**PROVIDED INFORMATION:**
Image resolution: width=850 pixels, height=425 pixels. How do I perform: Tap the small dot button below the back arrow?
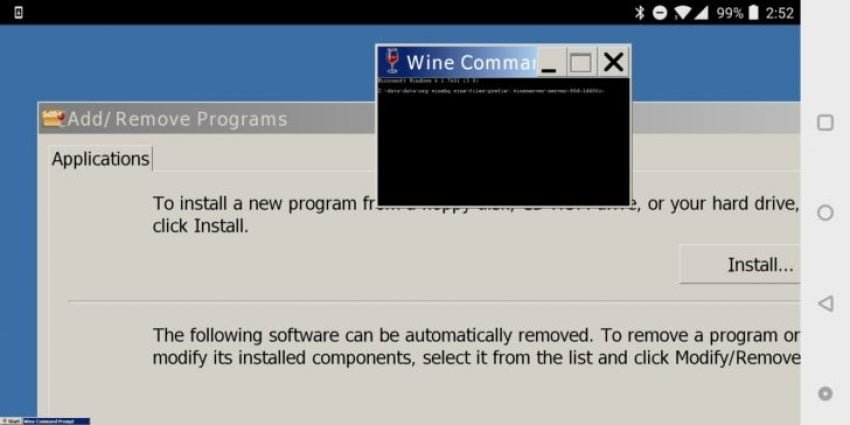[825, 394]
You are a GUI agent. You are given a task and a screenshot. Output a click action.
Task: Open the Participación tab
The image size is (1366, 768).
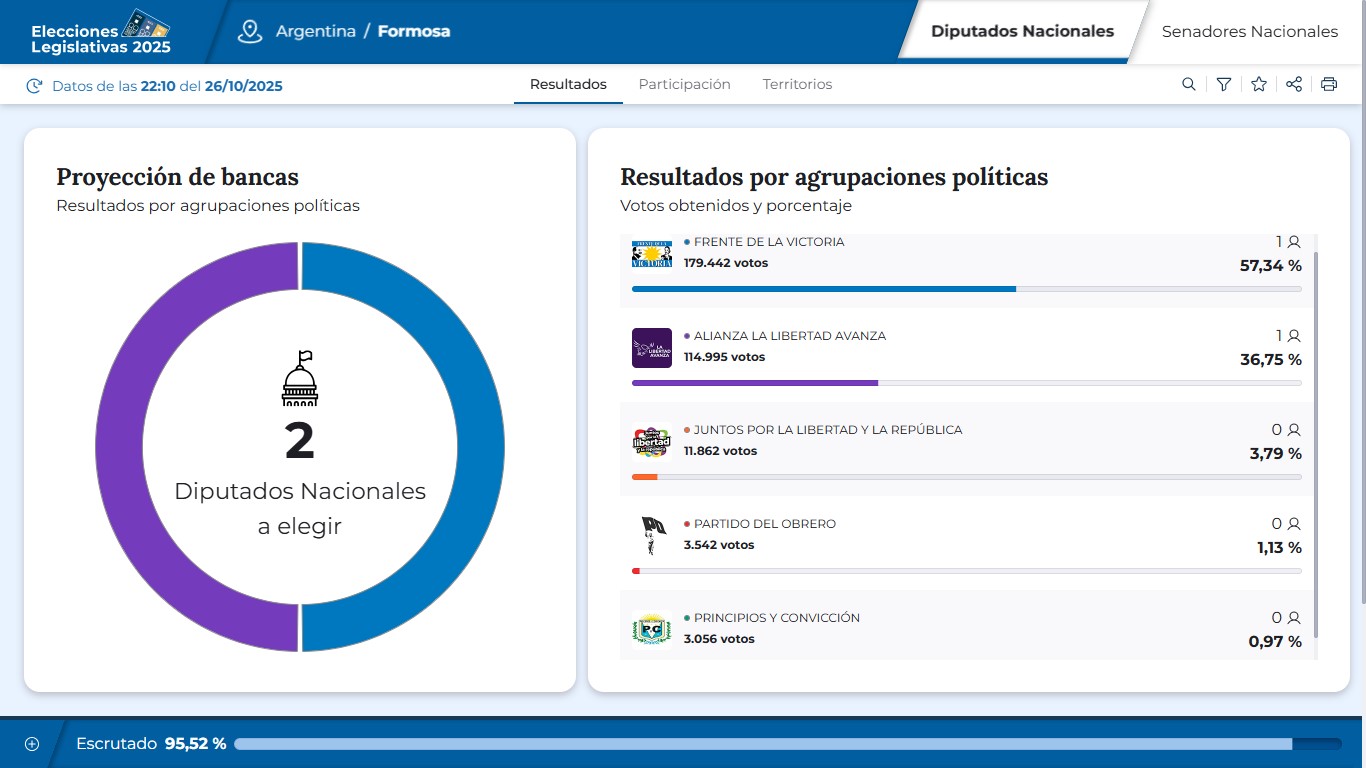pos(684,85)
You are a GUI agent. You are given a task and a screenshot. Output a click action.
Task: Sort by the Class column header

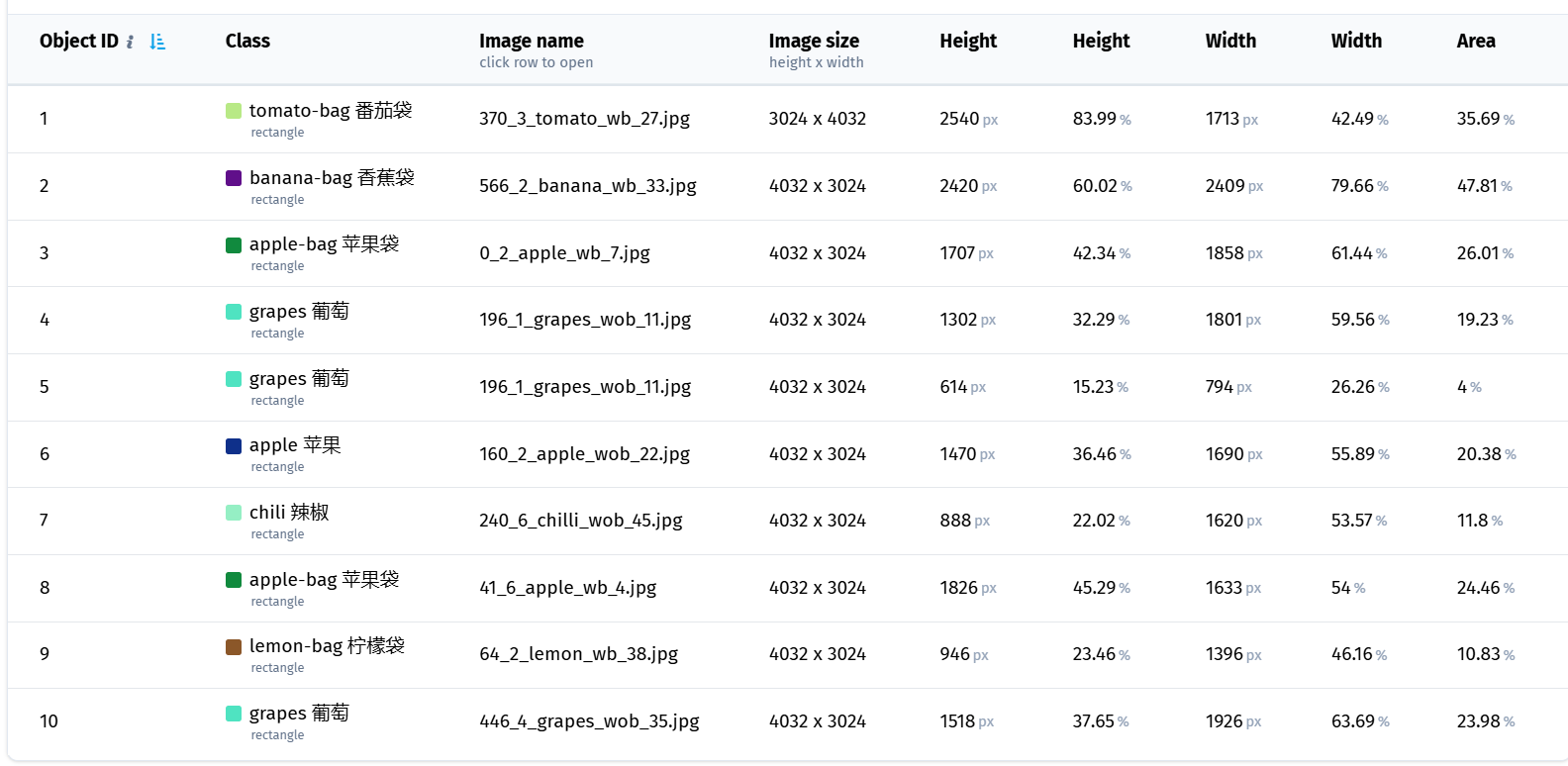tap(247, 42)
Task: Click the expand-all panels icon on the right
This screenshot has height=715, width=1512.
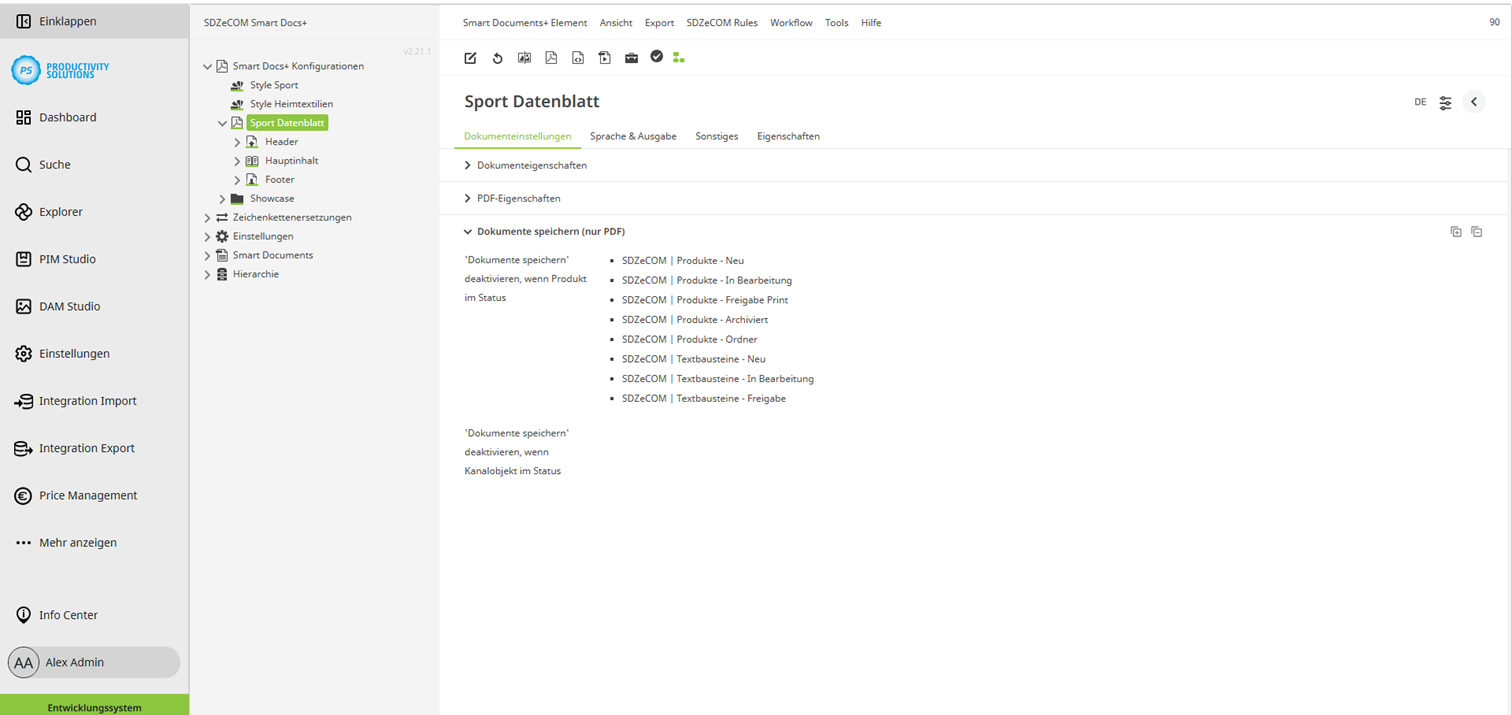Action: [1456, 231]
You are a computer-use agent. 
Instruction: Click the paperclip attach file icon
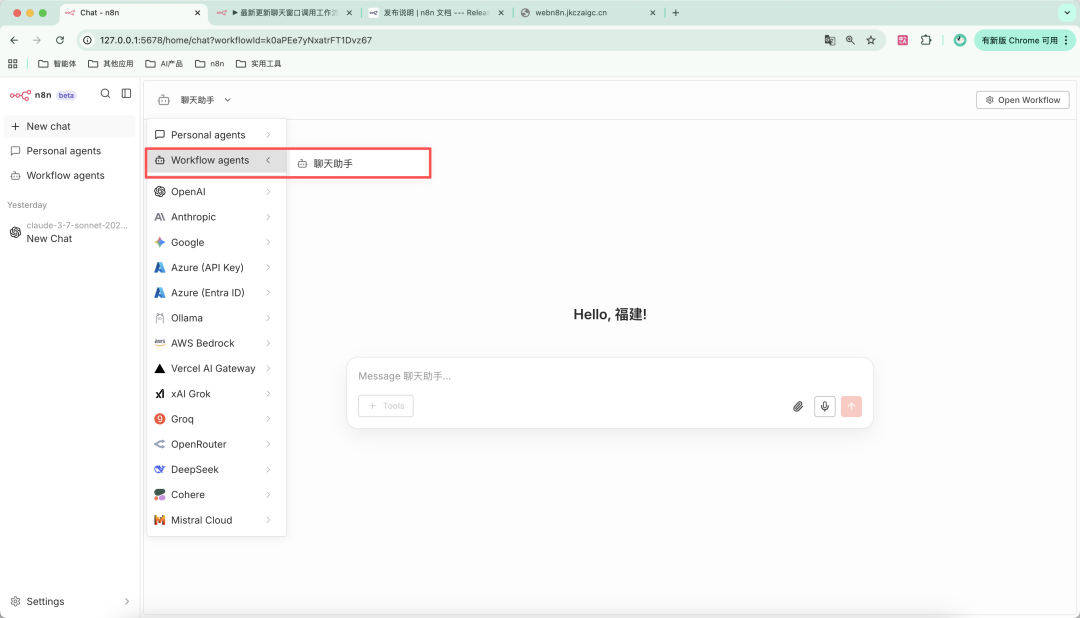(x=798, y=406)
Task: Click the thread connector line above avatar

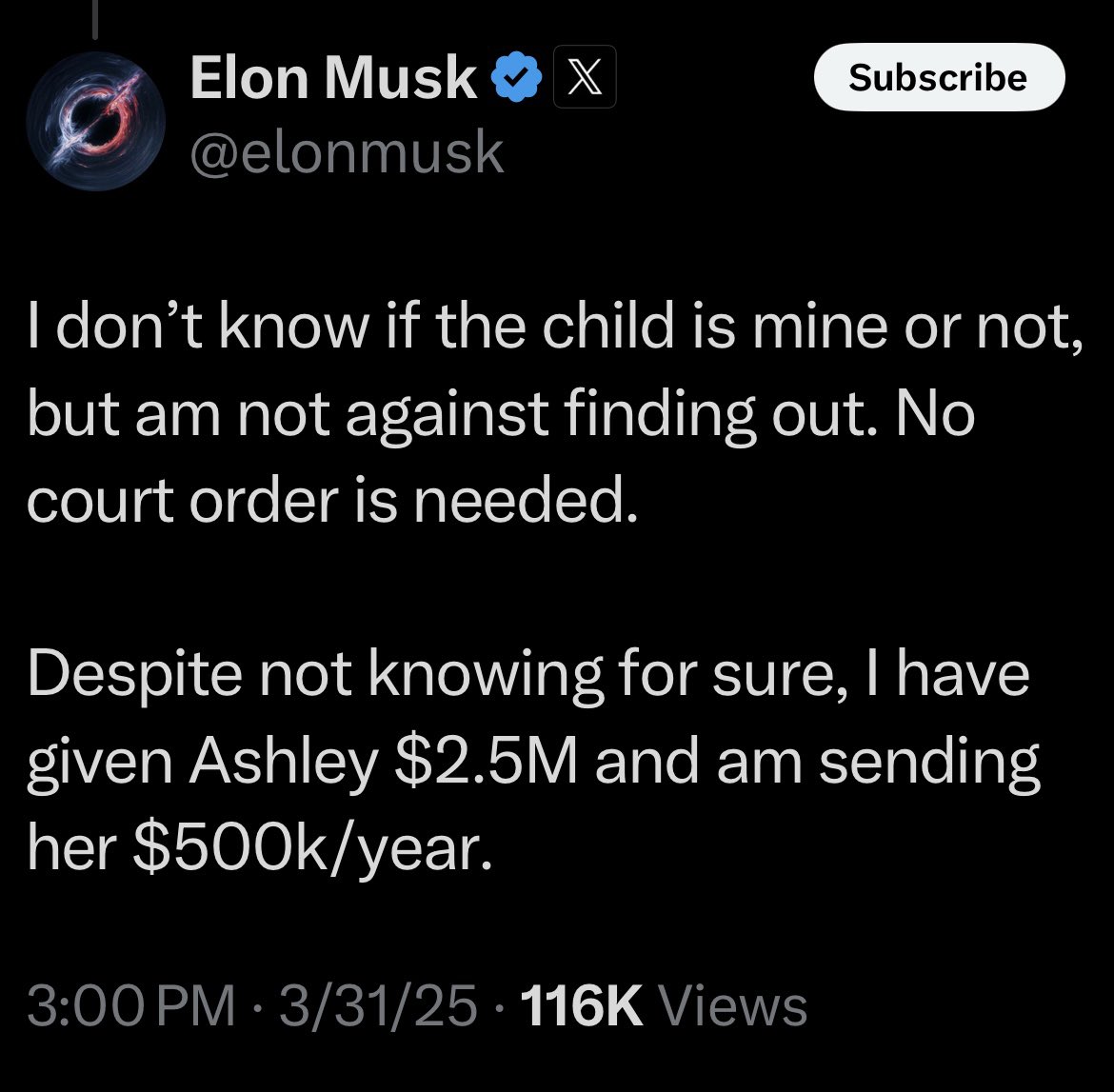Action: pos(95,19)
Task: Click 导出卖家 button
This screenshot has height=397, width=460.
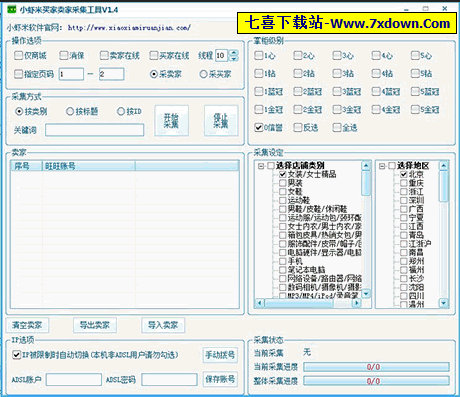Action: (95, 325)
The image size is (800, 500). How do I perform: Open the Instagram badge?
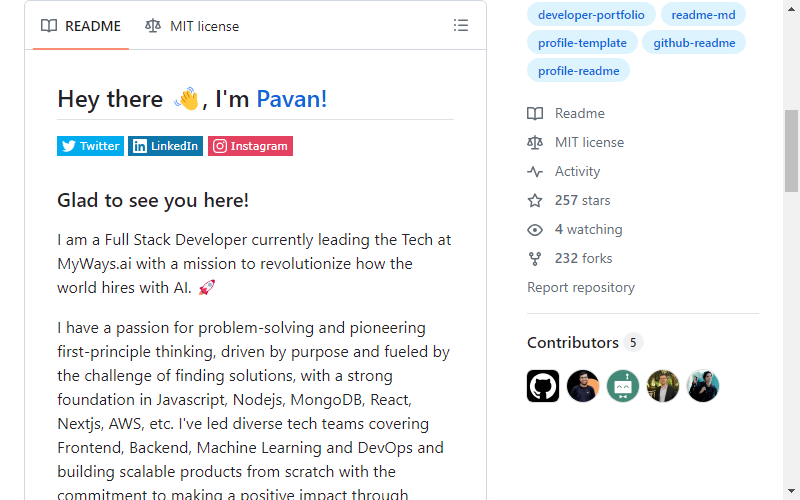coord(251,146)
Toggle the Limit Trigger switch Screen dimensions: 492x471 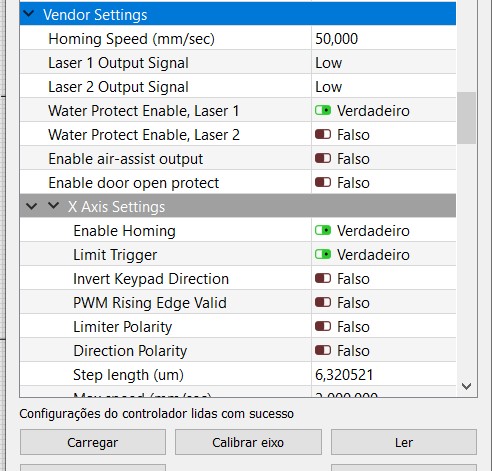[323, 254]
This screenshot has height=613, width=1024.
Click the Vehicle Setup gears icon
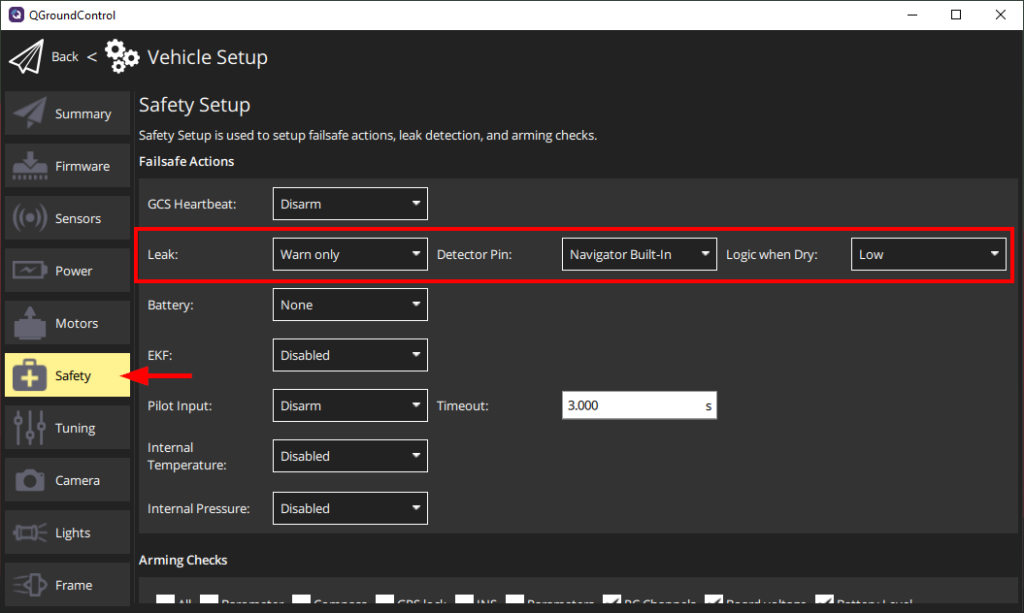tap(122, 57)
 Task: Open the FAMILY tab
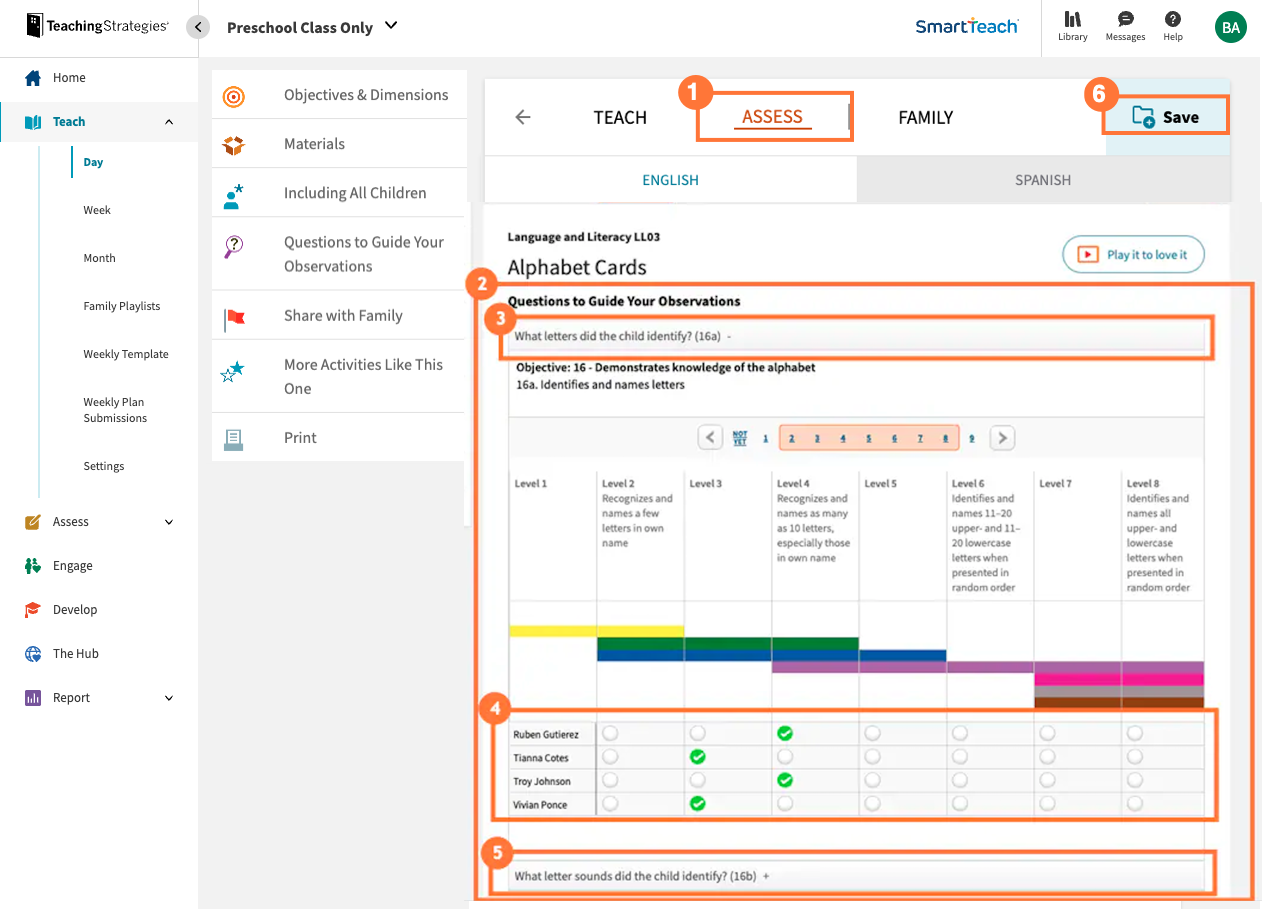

**TASK GOAL:** Each line from the first line of the listing above through the line containing "Task: Open the Participación tab" is to be written out exactly, and the pictures are to be left out.

**TASK ANSWER:**
Image resolution: width=850 pixels, height=425 pixels. How do I perform: Tap the small dot button below the back arrow?
[825, 394]
You are a GUI agent. You are given a task and a screenshot. Output a click action.
Task: Open the Participación tab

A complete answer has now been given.